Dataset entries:
===
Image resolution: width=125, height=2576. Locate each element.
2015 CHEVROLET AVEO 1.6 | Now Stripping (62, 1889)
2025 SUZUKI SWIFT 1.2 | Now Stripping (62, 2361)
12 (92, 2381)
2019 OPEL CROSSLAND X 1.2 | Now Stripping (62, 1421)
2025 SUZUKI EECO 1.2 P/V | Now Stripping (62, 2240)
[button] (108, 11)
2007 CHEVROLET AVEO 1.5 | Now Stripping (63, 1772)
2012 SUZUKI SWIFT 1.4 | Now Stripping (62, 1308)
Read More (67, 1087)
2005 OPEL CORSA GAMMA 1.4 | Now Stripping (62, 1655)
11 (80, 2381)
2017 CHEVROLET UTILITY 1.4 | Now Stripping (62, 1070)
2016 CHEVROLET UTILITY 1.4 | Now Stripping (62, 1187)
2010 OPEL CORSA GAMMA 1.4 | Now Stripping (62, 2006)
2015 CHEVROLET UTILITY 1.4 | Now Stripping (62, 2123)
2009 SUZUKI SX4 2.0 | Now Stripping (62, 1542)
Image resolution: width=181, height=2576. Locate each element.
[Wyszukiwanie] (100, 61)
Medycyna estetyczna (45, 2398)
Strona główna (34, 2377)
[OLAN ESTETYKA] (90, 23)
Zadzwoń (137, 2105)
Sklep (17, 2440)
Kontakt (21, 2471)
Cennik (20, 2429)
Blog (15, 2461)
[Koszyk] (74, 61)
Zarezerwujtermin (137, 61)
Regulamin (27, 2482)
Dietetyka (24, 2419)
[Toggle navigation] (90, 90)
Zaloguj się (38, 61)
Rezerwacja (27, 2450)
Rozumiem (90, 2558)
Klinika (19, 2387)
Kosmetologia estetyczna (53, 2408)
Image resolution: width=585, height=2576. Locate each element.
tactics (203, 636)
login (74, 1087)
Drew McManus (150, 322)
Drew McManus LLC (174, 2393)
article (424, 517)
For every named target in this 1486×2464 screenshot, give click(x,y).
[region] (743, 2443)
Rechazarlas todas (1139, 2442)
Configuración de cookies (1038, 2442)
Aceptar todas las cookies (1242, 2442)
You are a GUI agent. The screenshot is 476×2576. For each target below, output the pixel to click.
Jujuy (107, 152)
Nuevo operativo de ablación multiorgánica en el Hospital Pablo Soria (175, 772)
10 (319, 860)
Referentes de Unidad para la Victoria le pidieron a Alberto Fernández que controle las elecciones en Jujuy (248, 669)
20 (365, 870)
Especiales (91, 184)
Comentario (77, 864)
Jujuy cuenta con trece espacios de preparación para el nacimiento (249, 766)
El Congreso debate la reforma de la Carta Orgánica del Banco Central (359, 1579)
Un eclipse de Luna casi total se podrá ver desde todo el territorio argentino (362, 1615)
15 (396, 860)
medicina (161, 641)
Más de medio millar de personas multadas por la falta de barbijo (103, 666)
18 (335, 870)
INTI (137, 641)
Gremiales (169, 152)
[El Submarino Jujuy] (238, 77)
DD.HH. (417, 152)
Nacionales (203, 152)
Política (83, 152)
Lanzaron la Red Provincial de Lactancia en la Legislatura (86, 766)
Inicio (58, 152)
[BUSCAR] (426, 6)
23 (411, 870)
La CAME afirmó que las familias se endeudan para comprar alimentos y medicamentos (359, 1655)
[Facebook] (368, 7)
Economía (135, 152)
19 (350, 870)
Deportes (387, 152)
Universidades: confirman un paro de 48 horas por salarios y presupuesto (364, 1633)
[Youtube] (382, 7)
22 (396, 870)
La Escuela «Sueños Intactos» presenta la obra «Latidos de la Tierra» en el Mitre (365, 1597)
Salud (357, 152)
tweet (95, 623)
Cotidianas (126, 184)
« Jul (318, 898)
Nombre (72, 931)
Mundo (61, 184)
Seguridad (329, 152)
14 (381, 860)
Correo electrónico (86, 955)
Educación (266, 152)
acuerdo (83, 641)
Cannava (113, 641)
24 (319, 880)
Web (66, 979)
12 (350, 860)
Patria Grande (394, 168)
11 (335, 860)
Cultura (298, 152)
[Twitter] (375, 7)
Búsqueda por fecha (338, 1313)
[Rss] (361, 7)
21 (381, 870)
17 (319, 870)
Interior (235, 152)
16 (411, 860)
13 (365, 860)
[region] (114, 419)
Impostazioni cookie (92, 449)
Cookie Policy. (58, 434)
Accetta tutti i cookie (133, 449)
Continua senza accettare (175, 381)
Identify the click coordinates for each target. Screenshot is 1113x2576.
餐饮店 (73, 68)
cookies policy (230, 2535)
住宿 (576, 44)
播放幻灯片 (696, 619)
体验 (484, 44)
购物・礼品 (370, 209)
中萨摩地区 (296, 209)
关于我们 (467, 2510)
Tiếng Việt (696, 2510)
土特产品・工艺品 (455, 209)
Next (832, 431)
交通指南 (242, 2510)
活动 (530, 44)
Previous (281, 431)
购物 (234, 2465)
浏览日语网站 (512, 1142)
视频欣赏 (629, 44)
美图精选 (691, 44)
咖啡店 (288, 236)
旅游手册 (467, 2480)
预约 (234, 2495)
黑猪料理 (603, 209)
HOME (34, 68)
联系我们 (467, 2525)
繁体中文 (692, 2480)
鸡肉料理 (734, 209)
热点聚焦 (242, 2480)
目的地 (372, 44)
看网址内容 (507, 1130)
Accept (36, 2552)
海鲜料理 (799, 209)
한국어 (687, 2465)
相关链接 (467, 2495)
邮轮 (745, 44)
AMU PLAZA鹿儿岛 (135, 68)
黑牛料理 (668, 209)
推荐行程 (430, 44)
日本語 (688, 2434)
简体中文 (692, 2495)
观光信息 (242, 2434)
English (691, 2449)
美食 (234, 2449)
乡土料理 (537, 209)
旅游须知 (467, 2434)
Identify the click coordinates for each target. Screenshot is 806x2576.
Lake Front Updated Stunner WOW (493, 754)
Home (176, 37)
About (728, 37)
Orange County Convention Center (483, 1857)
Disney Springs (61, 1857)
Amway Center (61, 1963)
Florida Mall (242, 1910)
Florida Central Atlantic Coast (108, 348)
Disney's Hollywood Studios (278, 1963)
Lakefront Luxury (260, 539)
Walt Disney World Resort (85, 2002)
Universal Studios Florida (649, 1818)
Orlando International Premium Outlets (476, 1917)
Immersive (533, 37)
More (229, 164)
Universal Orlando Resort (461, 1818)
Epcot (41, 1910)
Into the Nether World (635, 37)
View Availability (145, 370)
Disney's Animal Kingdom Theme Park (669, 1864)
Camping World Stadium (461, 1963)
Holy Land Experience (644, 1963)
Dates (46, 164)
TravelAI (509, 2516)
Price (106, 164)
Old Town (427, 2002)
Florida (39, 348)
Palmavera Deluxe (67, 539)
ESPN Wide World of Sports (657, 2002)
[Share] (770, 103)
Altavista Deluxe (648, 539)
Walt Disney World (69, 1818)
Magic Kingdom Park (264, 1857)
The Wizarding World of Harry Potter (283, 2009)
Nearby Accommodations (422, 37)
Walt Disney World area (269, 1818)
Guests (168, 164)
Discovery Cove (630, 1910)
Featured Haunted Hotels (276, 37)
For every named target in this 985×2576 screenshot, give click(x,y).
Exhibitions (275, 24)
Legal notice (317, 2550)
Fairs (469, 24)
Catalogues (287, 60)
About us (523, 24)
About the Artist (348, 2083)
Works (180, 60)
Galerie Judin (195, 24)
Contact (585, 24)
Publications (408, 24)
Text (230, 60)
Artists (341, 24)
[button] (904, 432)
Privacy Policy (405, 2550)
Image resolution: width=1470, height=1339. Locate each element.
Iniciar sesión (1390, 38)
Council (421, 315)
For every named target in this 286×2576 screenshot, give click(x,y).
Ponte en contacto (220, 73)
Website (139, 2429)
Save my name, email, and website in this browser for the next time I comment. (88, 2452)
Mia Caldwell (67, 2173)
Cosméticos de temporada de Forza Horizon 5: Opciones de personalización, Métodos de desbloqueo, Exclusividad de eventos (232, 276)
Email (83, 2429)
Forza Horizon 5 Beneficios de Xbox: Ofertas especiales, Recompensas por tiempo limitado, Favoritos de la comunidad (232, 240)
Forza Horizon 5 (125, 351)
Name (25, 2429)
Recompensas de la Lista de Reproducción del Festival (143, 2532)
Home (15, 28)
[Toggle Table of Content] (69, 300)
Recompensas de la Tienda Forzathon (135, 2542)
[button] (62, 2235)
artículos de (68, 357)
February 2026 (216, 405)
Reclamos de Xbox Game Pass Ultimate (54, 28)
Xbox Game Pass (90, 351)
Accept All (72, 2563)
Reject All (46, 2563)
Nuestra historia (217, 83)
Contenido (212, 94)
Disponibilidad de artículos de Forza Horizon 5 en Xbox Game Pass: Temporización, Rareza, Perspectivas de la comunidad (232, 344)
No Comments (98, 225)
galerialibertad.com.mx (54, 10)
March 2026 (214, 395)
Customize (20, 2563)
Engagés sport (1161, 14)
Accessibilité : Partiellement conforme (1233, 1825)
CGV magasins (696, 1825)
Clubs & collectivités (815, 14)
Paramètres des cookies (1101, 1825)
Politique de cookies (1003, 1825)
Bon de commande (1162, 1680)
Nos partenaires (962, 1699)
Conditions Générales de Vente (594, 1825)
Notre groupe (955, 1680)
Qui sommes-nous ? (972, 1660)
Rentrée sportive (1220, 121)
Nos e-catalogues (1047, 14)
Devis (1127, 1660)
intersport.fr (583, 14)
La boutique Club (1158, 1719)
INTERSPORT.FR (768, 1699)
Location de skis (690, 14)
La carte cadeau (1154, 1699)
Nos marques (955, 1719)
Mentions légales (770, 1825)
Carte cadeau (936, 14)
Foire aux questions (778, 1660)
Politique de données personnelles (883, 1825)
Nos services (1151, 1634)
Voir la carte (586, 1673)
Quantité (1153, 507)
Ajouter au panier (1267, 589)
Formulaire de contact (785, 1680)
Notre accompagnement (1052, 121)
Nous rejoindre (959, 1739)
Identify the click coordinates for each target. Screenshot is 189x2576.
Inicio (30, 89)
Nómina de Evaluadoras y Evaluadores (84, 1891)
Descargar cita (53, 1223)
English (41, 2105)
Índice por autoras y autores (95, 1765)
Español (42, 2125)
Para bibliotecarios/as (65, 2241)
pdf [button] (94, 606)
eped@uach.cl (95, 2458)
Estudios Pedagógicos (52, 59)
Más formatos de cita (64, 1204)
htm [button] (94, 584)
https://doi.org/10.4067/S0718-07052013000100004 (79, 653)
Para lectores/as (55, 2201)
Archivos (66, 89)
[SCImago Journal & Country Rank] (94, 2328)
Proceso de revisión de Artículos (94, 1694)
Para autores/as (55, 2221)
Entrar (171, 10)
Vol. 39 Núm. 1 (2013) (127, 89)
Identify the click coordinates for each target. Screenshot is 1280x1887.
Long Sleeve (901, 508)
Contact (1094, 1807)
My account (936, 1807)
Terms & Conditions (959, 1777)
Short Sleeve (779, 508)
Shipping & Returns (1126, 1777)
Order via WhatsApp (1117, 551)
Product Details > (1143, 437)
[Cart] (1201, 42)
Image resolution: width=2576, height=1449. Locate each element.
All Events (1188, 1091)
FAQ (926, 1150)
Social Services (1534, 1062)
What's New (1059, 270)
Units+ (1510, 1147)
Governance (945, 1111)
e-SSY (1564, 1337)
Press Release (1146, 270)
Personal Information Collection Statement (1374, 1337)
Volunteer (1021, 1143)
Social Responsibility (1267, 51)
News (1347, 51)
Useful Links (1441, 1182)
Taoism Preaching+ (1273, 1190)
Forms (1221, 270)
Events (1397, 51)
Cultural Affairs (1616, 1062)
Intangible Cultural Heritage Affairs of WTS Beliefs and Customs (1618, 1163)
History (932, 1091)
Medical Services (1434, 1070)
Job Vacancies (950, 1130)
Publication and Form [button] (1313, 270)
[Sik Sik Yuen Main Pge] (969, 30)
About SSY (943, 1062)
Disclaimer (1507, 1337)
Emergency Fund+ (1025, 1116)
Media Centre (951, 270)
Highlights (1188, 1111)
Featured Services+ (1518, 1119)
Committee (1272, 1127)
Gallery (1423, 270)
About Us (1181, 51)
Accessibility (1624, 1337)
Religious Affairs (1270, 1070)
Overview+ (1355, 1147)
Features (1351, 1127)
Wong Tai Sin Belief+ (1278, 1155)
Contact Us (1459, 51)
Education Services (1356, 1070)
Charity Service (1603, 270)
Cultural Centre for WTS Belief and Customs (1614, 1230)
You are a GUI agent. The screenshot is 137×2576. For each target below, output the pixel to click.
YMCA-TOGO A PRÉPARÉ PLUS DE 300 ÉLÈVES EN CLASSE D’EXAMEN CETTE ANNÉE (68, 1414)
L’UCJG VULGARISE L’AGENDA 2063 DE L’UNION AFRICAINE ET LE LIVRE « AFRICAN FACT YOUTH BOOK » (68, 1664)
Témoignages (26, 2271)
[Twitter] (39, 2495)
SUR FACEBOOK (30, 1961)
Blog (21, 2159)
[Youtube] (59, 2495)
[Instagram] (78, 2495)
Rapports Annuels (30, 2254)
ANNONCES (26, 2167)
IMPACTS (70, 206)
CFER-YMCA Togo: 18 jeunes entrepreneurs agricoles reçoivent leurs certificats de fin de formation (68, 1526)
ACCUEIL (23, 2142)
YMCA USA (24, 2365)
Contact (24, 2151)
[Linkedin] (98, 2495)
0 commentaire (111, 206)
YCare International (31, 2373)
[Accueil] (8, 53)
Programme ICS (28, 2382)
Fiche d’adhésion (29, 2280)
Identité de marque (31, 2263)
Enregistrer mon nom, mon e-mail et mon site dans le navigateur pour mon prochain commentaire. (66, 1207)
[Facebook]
===
What is required: Show a copy of each line from the records above in which the string "SWIFT" occurs.

Written solution:
2025 SUZUKI SWIFT 1.2 | Now Stripping (62, 2361)
2012 SUZUKI SWIFT 1.4 | Now Stripping (62, 1308)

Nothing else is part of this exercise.